Goal of the exercise
Throughout the records below, find each line holding "icon" and copy it.

Records shown
★ ★ ★

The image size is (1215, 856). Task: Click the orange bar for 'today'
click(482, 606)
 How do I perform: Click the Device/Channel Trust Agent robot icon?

★ ★ ★

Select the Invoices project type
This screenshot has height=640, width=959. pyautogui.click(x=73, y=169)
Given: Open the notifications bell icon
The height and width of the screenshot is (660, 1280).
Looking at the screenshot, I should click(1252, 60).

★ ★ ★

Answer
 How do I perform: Click the Device/Channel Trust Agent robot icon?
Given: Open the notifications bell icon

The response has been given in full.